WHAT NEEDS TO BE DONE: An answer that reproduces all the entries exactly is what is needed.

DATA EXCERPTS:
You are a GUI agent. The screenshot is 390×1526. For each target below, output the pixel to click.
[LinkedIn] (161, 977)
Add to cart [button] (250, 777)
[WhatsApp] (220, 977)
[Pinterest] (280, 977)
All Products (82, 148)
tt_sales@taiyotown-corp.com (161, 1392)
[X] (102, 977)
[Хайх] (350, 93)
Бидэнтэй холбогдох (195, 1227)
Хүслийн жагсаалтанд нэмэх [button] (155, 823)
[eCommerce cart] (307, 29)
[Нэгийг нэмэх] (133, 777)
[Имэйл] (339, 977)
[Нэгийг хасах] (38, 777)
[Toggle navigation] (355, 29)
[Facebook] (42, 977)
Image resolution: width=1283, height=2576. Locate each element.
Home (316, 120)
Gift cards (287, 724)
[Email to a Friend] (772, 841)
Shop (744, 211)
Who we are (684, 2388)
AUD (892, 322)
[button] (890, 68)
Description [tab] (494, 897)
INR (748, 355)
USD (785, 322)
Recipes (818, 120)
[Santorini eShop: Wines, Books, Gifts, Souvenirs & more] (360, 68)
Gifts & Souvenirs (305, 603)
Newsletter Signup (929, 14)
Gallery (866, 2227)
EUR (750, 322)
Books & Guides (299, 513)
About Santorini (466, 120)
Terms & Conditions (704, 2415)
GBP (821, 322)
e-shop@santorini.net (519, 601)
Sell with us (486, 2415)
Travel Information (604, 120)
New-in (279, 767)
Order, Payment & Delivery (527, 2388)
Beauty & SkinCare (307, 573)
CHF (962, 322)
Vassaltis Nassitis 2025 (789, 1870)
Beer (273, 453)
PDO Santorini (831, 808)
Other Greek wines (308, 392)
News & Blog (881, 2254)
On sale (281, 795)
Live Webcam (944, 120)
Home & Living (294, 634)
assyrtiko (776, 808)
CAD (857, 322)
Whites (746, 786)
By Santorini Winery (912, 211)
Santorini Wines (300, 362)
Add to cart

OUTPUT OF THE TASK:
You are a GUI agent. The screenshot is 390×1526. For each target below, output the pixel to click.
[LinkedIn] (161, 977)
Add to cart [button] (250, 777)
[WhatsApp] (220, 977)
[Pinterest] (280, 977)
All Products (82, 148)
tt_sales@taiyotown-corp.com (161, 1392)
[X] (102, 977)
[Хайх] (350, 93)
Бидэнтэй холбогдох (195, 1227)
Хүслийн жагсаалтанд нэмэх [button] (155, 823)
[eCommerce cart] (307, 29)
[Нэгийг нэмэх] (133, 777)
[Имэйл] (339, 977)
[Нэгийг хасах] (38, 777)
[Toggle navigation] (355, 29)
[Facebook] (42, 977)
Image resolution: width=1283, height=2576. Locate each element.
Home (316, 120)
Gift cards (287, 724)
[Email to a Friend] (772, 841)
Shop (744, 211)
Who we are (684, 2388)
AUD (892, 322)
[button] (890, 68)
Description [tab] (494, 897)
INR (748, 355)
USD (785, 322)
Recipes (818, 120)
[Santorini eShop: Wines, Books, Gifts, Souvenirs & more] (360, 68)
Gifts & Souvenirs (305, 603)
Newsletter Signup (929, 14)
Gallery (866, 2227)
EUR (750, 322)
Books & Guides (299, 513)
About Santorini (466, 120)
Terms & Conditions (704, 2415)
GBP (821, 322)
e-shop@santorini.net (519, 601)
Sell with us (486, 2415)
Travel Information (604, 120)
New-in (279, 767)
Order, Payment & Delivery (527, 2388)
Beauty & SkinCare (307, 573)
CHF (962, 322)
Vassaltis Nassitis 2025 (789, 1870)
Beer (273, 453)
PDO Santorini (831, 808)
Other Greek wines (308, 392)
News & Blog (881, 2254)
On sale (281, 795)
Live Webcam (944, 120)
Home & Living (294, 634)
assyrtiko (776, 808)
CAD (857, 322)
Whites (746, 786)
By Santorini Winery (912, 211)
Santorini Wines (300, 362)
Add to cart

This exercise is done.